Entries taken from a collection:
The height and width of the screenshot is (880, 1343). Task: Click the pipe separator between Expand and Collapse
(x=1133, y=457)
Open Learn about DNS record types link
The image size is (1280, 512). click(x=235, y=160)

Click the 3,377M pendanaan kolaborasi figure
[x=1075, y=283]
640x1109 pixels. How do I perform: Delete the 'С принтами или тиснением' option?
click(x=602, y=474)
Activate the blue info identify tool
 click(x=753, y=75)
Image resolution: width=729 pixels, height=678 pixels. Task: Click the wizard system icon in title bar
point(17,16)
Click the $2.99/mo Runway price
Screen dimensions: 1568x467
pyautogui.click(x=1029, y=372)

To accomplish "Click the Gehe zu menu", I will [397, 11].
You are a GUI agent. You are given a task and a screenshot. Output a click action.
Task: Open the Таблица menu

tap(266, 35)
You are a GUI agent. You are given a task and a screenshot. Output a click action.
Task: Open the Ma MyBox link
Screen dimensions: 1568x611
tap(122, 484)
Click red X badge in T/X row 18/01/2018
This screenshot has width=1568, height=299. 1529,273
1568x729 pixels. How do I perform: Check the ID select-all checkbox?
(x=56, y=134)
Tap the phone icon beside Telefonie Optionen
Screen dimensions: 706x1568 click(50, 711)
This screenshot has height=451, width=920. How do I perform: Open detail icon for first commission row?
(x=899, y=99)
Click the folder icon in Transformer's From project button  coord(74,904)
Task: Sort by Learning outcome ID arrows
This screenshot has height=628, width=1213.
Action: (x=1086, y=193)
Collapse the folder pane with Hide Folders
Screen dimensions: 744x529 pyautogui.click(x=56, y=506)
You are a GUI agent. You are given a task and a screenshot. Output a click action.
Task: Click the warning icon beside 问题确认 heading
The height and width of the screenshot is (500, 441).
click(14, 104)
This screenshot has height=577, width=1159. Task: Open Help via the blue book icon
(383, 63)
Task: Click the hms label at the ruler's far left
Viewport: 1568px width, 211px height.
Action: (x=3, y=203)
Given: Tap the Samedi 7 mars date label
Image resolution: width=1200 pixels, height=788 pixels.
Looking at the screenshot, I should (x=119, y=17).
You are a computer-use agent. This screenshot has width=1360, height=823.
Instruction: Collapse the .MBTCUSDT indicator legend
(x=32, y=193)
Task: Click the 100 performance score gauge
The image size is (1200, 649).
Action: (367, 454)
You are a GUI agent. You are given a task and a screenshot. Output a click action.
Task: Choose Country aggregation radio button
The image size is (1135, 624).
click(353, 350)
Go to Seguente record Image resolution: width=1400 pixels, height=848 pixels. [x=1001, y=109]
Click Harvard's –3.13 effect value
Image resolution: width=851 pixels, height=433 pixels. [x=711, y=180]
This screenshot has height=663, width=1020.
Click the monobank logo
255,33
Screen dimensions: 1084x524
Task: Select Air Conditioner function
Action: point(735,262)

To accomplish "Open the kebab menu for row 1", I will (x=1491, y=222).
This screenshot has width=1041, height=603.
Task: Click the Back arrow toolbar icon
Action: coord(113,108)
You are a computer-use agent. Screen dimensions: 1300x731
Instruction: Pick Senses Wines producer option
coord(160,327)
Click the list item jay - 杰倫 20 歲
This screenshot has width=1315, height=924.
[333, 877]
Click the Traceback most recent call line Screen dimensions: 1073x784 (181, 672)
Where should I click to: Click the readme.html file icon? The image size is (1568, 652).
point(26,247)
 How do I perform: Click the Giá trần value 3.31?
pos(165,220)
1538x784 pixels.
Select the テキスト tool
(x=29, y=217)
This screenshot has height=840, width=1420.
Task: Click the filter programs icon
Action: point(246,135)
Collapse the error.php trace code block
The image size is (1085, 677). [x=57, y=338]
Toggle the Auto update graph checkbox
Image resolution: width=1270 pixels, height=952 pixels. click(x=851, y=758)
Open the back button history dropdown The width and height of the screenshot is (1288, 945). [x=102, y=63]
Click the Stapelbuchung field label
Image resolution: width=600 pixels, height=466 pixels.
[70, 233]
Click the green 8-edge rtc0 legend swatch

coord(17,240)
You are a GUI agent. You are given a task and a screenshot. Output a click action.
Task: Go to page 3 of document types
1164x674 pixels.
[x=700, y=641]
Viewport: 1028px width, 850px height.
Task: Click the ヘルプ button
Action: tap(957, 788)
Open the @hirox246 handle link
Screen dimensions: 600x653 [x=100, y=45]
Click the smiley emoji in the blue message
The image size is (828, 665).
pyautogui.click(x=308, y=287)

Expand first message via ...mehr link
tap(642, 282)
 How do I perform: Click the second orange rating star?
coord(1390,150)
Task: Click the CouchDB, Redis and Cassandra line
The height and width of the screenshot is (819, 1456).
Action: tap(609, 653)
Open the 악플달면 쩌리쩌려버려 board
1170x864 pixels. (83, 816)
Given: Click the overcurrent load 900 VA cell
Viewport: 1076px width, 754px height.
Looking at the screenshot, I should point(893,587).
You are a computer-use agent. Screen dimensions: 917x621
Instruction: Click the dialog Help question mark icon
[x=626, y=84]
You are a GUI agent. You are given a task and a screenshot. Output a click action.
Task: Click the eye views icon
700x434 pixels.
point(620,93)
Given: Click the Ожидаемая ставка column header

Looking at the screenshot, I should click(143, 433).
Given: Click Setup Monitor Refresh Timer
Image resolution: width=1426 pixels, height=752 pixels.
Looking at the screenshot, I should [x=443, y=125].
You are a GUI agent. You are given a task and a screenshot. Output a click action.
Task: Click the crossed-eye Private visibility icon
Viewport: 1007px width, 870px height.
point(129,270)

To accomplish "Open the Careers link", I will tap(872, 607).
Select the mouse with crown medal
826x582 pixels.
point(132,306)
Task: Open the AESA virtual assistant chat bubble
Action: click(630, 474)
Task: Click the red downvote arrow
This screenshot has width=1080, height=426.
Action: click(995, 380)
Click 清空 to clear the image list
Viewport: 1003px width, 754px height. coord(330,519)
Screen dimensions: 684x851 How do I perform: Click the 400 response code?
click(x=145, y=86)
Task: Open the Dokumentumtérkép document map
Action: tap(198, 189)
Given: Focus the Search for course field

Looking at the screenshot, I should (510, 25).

What you have to do: This exercise requires the entries above to be restated exactly.

Result for this exercise:
The height and width of the screenshot is (880, 1343). Task: Click the pipe separator between Expand and Collapse
(x=1133, y=457)
Open Learn about DNS record types link
The image size is (1280, 512). click(x=235, y=160)

Click the 3,377M pendanaan kolaborasi figure
[x=1075, y=283]
640x1109 pixels. How do I perform: Delete the 'С принтами или тиснением' option?
click(x=602, y=474)
Activate the blue info identify tool
 click(x=753, y=75)
Image resolution: width=729 pixels, height=678 pixels. Task: Click the wizard system icon in title bar
point(17,16)
Click the $2.99/mo Runway price
Screen dimensions: 1568x467
pyautogui.click(x=1029, y=372)

To accomplish "Click the Gehe zu menu", I will [397, 11].
You are a GUI agent. You are given a task and a screenshot. Output a click action.
Task: Open the Таблица menu

tap(266, 35)
You are a GUI agent. You are given a task and a screenshot. Output a click action.
Task: Open the Ma MyBox link
Screen dimensions: 1568x611
tap(122, 484)
Click red X badge in T/X row 18/01/2018
This screenshot has width=1568, height=299. 1529,273
1568x729 pixels. How do I perform: Check the ID select-all checkbox?
(x=56, y=134)
Tap the phone icon beside Telefonie Optionen
Screen dimensions: 706x1568 click(50, 711)
This screenshot has height=451, width=920. How do I perform: Open detail icon for first commission row?
(x=899, y=99)
Click the folder icon in Transformer's From project button  coord(74,904)
Task: Sort by Learning outcome ID arrows
This screenshot has height=628, width=1213.
Action: (x=1086, y=193)
Collapse the folder pane with Hide Folders
Screen dimensions: 744x529 pyautogui.click(x=56, y=506)
You are a GUI agent. You are given a task and a screenshot. Output a click action.
Task: Click the warning icon beside 问题确认 heading
The height and width of the screenshot is (500, 441).
click(14, 104)
This screenshot has height=577, width=1159. Task: Open Help via the blue book icon
(383, 63)
Task: Click the hms label at the ruler's far left
Viewport: 1568px width, 211px height.
Action: (x=3, y=203)
Given: Tap the Samedi 7 mars date label
Image resolution: width=1200 pixels, height=788 pixels.
Looking at the screenshot, I should (x=119, y=17).
You are a computer-use agent. This screenshot has width=1360, height=823.
Instruction: Collapse the .MBTCUSDT indicator legend
(x=32, y=193)
Task: Click the 100 performance score gauge
The image size is (1200, 649).
Action: (367, 454)
You are a GUI agent. You are given a task and a screenshot. Output a click action.
Task: Choose Country aggregation radio button
The image size is (1135, 624).
click(353, 350)
Go to Seguente record Image resolution: width=1400 pixels, height=848 pixels. [x=1001, y=109]
Click Harvard's –3.13 effect value
Image resolution: width=851 pixels, height=433 pixels. [x=711, y=180]
This screenshot has height=663, width=1020.
Click the monobank logo
255,33
Screen dimensions: 1084x524
Task: Select Air Conditioner function
Action: point(735,262)

To accomplish "Open the kebab menu for row 1", I will (x=1491, y=222).
This screenshot has width=1041, height=603.
Task: Click the Back arrow toolbar icon
Action: coord(113,108)
You are a computer-use agent. Screen dimensions: 1300x731
Instruction: Pick Senses Wines producer option
coord(160,327)
Click the list item jay - 杰倫 20 歲
This screenshot has width=1315, height=924.
[333, 877]
Click the Traceback most recent call line Screen dimensions: 1073x784 (181, 672)
Where should I click to: Click the readme.html file icon? The image size is (1568, 652).
point(26,247)
 How do I perform: Click the Giá trần value 3.31?
pos(165,220)
1538x784 pixels.
Select the テキスト tool
(x=29, y=217)
This screenshot has height=840, width=1420.
Task: Click the filter programs icon
Action: point(246,135)
Collapse the error.php trace code block
The image size is (1085, 677). [x=57, y=338]
Toggle the Auto update graph checkbox
Image resolution: width=1270 pixels, height=952 pixels. click(x=851, y=758)
Open the back button history dropdown The width and height of the screenshot is (1288, 945). [x=102, y=63]
Click the Stapelbuchung field label
Image resolution: width=600 pixels, height=466 pixels.
[70, 233]
Click the green 8-edge rtc0 legend swatch

coord(17,240)
You are a GUI agent. You are given a task and a screenshot. Output a click action.
Task: Go to page 3 of document types
1164x674 pixels.
[x=700, y=641]
Viewport: 1028px width, 850px height.
Task: Click the ヘルプ button
Action: tap(957, 788)
Open the @hirox246 handle link
Screen dimensions: 600x653 [x=100, y=45]
Click the smiley emoji in the blue message
The image size is (828, 665).
pyautogui.click(x=308, y=287)

Expand first message via ...mehr link
tap(642, 282)
 How do I perform: Click the second orange rating star?
coord(1390,150)
Task: Click the CouchDB, Redis and Cassandra line
The height and width of the screenshot is (819, 1456).
Action: tap(609, 653)
Open the 악플달면 쩌리쩌려버려 board
1170x864 pixels. (83, 816)
Given: Click the overcurrent load 900 VA cell
Viewport: 1076px width, 754px height.
Looking at the screenshot, I should point(893,587).
You are a computer-use agent. Screen dimensions: 917x621
Instruction: Click the dialog Help question mark icon
[x=626, y=84]
You are a GUI agent. You are given a task and a screenshot. Output a click action.
Task: Click the eye views icon
700x434 pixels.
point(620,93)
Given: Click the Ожидаемая ставка column header

Looking at the screenshot, I should click(143, 433).
Given: Click Setup Monitor Refresh Timer
Image resolution: width=1426 pixels, height=752 pixels.
Looking at the screenshot, I should [x=443, y=125].
You are a GUI agent. You are given a task and a screenshot. Output a click action.
Task: Click the crossed-eye Private visibility icon
Viewport: 1007px width, 870px height.
point(129,270)

To accomplish "Open the Careers link", I will tap(872, 607).
Select the mouse with crown medal
826x582 pixels.
point(132,306)
Task: Open the AESA virtual assistant chat bubble
Action: click(630, 474)
Task: Click the red downvote arrow
This screenshot has width=1080, height=426.
Action: click(995, 380)
Click 清空 to clear the image list
Viewport: 1003px width, 754px height. coord(330,519)
Screen dimensions: 684x851 How do I perform: Click the 400 response code?
click(x=145, y=86)
Task: Open the Dokumentumtérkép document map
Action: tap(198, 189)
Given: Focus the Search for course field

Looking at the screenshot, I should (510, 25).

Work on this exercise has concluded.